___ Provided text ___

HydraGNN architecture overview

Crystal structure generation, property prediction, and simulation surrogates. HydraGNN — a multi-task graph neural network for materials property prediction, developed at ORNL. Also: MatterGen.

Browse material science recipes →

🧬 Protein Folding

AlphaFold3 protein structure prediction

Structure prediction, folding, and protein language models.

Browse protein folding recipes →

🏥 Healthcare & Life Sciences

DNA double helix

Molecular design, medical imaging segmentation, and healthcare-adjacent ML. Models: REINVENT4, SemlaFlow, SwinUNETR, GP-MoLFormer.

Browse healthcare & life sciences recipes →

Content is for research and engineering only—not medical advice or clinical use.

⚛️ Physics Simulation

Surrogate models and neural operators for continuum dynamics, fluid mechanics, turbulence, and multiphysics systems. MATEY — ORNL multiscale adaptive transformer for spatiotemporal physical systems, validated on Frontier/MI250X. Also: Walrus — Polymathic AI 1.3B cross-domain continuum dynamics foundation model.

Browse physics simulation recipes →


Using this repo with an agent

Here's what agents can do for you out of the box.

Run any model

Just describe what you want:

"Run StormCast ensemble inference on MI300X with 4 members for 12 hours starting 2025-08-09T12"

Or use a slash command (Claude Code):

/run-stormcast SC_SIF=/path/to/sif
/run-mattergen unconditional generation
/run-gpmolformer scaffold c1ccccc1

All 15 models have a /run-* command: stormcast, orbit2, archesweather, aurora, gencast, neuralgcm, panguweather, mattergen, hydragnn, gpmolformer, swinunetr, semlaflow, reinvent4, matey, walrus.

___

(Required action 1):
According to the provided text, where was HydraGNN developed?
(Required action 2):
Reproduce the portion of the provided text between "Content is for" and "of the box.", inclusive.

___ Records provided ___

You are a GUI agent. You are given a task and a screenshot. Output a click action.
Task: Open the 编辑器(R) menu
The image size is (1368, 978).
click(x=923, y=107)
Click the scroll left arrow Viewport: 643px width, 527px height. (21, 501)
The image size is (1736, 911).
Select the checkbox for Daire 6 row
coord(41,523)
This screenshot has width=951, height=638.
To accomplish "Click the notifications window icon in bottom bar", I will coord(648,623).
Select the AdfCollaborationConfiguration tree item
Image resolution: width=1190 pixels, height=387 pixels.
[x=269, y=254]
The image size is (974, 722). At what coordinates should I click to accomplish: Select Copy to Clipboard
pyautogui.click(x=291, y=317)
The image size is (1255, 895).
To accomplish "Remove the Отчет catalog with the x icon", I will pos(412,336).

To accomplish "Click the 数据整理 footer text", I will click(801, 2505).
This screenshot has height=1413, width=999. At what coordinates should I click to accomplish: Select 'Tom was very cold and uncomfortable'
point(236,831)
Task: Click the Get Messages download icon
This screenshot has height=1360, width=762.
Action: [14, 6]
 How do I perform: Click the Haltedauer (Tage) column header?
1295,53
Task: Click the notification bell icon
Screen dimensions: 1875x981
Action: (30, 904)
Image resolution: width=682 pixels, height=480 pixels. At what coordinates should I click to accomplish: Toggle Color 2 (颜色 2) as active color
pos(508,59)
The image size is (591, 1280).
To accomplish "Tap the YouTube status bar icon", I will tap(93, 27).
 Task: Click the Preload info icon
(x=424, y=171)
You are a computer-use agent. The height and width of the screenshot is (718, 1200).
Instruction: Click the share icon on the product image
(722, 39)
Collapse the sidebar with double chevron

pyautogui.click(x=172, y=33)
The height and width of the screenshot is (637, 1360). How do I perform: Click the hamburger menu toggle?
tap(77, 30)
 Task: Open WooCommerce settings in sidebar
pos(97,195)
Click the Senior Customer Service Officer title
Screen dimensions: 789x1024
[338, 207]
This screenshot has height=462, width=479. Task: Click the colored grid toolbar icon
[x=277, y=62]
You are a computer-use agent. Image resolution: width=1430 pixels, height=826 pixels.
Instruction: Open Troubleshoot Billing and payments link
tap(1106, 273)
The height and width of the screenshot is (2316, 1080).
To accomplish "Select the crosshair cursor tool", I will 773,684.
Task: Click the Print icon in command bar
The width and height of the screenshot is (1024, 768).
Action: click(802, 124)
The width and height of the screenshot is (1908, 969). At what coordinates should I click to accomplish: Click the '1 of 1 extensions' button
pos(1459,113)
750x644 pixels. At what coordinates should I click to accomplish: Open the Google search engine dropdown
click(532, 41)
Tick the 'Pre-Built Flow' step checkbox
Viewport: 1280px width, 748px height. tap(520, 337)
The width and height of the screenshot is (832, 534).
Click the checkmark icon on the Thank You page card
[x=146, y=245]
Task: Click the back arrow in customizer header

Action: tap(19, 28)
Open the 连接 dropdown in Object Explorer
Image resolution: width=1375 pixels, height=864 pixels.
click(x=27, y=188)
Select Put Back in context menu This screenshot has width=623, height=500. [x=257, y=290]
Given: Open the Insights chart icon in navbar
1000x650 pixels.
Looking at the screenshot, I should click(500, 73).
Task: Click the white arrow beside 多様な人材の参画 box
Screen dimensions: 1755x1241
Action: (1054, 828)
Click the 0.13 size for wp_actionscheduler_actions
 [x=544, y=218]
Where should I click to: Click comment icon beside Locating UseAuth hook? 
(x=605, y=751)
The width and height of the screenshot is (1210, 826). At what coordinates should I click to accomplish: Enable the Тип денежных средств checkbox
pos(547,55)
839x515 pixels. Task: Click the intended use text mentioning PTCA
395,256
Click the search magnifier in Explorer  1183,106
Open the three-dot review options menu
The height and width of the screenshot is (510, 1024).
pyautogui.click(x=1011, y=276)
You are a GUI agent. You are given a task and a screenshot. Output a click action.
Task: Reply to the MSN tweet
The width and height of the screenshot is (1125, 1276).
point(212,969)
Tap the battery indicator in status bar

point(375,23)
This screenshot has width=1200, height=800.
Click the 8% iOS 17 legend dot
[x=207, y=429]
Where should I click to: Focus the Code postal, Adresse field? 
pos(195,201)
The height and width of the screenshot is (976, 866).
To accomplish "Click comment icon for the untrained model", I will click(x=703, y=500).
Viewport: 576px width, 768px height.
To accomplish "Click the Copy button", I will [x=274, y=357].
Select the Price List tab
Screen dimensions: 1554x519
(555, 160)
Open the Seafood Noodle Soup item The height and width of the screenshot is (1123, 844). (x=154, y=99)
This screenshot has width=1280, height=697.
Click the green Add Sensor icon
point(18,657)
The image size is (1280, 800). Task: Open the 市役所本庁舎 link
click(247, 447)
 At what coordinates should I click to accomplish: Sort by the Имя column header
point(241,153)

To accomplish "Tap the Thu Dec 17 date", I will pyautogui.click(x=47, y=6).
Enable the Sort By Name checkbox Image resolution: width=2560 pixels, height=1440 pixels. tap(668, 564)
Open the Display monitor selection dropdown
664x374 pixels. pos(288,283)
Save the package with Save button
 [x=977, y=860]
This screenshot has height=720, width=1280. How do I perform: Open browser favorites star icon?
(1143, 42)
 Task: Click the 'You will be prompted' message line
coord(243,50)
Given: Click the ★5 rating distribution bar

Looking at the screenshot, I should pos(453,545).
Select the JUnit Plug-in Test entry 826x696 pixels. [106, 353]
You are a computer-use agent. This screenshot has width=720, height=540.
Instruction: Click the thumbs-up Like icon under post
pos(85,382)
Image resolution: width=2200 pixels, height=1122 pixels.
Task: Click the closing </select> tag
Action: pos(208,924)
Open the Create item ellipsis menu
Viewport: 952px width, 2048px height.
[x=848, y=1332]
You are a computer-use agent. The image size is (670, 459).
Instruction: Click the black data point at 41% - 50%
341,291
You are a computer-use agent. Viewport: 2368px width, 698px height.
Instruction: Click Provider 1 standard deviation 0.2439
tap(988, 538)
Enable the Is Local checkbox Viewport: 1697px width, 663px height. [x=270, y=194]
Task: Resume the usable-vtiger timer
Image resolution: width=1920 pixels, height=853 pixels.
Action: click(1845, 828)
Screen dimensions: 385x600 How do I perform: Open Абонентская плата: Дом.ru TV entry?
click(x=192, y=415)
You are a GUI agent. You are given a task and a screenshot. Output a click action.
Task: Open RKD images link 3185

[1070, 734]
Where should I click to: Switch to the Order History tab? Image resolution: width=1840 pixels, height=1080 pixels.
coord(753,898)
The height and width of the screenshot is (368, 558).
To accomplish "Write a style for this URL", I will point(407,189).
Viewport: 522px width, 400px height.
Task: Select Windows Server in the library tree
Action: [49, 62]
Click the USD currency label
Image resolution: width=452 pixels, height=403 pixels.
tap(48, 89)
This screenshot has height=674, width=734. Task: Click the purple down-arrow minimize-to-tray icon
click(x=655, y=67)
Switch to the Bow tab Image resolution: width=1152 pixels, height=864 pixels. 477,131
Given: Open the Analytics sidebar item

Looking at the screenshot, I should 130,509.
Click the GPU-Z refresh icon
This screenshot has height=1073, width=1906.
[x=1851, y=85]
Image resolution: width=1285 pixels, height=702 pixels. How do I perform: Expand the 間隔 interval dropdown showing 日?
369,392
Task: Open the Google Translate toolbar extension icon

___

(Answer 1):
At ORNL.

(Answer 2):
Content is for research and engineering only—not medical advice or clinical use.

⚛️ Physics Simulation

Surrogate models and neural operators for continuum dynamics, fluid mechanics, turbulence, and multiphysics systems. MATEY — ORNL multiscale adaptive transformer for spatiotemporal physical systems, validated on Frontier/MI250X. Also: Walrus — Polymathic AI 1.3B cross-domain continuum dynamics foundation model.

Browse physics simulation recipes →


Using this repo with an agent

Here's what agents can do for you out of the box.